Any advice on how I can remove the extra nesting? Thanks!

@TigerhawkT3 that's not the same issue! even if you'll modify: `test = find_all_paths(graph, 'top')` to `test = find_all_paths(graph, 'top', [])` you'll get the same issue — Nir Alfasi, Jan 24 '17 at 05:00
This has nothing to do with the default argument as the argument is not mutated within the confines of the function because of the first assignment. I am voting to reopen this question. — 2ps, Jan 24 '17 at 05:01
Yeah, I'll reopen it. I think TigerhawkT3 was a bit reckless here. — wim, Jan 24 '17 at 05:02
_"This question was marked as a duplicate, but I believe that the issue has to do with the recursive step rather than the default argument. Please correct me if I'm mistaken."_ - No you are correct.

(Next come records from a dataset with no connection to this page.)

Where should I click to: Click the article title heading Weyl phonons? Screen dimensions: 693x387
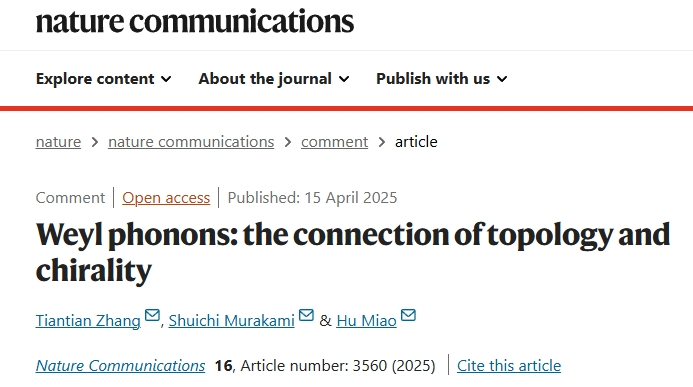(x=353, y=252)
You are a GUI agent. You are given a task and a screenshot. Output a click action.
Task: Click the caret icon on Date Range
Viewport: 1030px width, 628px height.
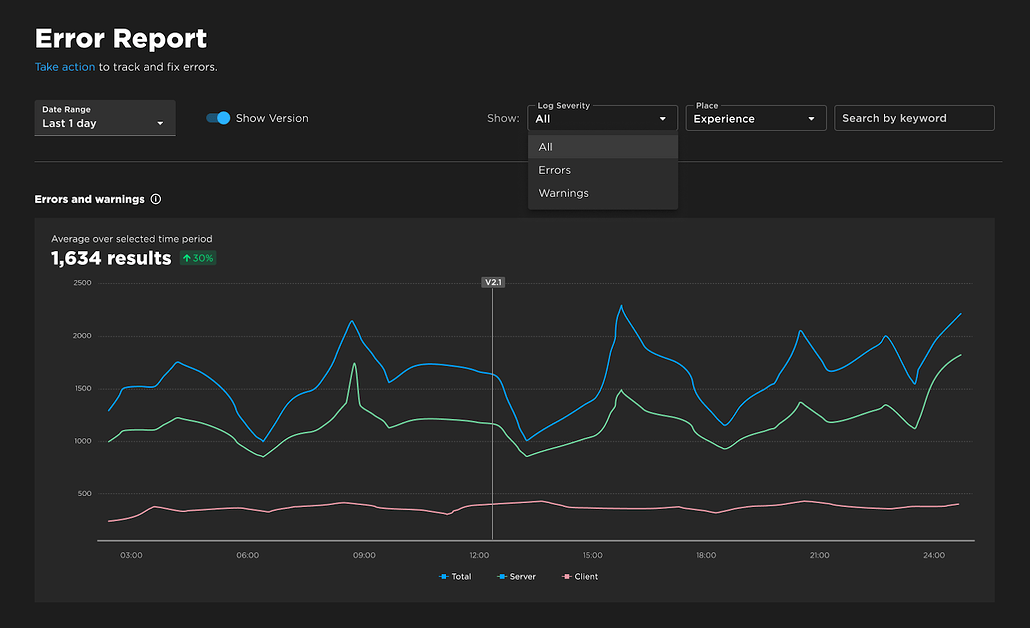[x=160, y=122]
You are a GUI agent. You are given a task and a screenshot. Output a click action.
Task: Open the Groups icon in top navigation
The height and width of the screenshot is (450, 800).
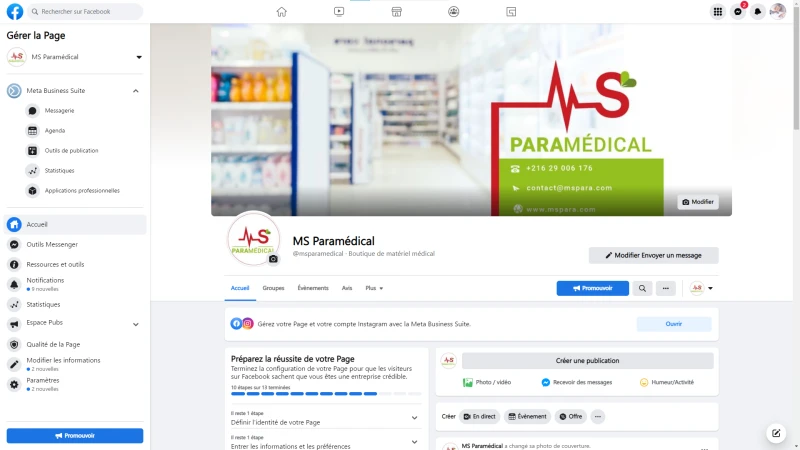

The dupe target your question was marked as was incorrect. — Christian Dean, Jan 24 '17 at 05:18
FWIW, the `dict` docs recommend using `in` rather than the `.has_key` method, i.e., `if start not in graph:`. — PM 2Ring, Jan 24 '17 at 05:44
What `has_key`? `AttributeError: 'dict' object has no attribute 'has_key'`! — Antti Haapala -- Слава Україні, Jan 24 '17 at 16:20
Please stop using `has_key`, it was deprecated [**15 years ago**](https://www.python.org/dev/peps/pep-0290/#testing-dictionary-membership). — Antti Haapala -- Слава Україні, Jan 24 '17 at 16:27

2ps · Answer 1 · 2017-01-24T18:13:30.100

The following should fix your issue:

 def find_all_paths(graph, start, path=None):
    if path is None: 
        # best practice, avoid using [] or {} as
        # default parameters as @TigerhawkT3 
        # pointed out.
        path = []
    path = path + [start]

    if not graph.has_key(start):
        return [path] # return the path as a list of lists!

    paths = []
    for node in graph[start]:
        # And now use `extend` to make sure your response
        # also ends up as a list of lists
        paths.extend(find_all_paths(graph, node, path))

    return paths

Blckknght · Accepted Answer · 2017-01-24T05:44:08.753

3

The issue is confusion between path which is a single list, and paths, which is a list of lists. Your function can return either one, depending on where you are in the graph.

You probably want to return a list of paths in all situations. So change return path in the base case to return [path].

In the recursive case, you now need to deal with merging each child's paths together. I suggest using paths.extend(...) instead of paths.append(...).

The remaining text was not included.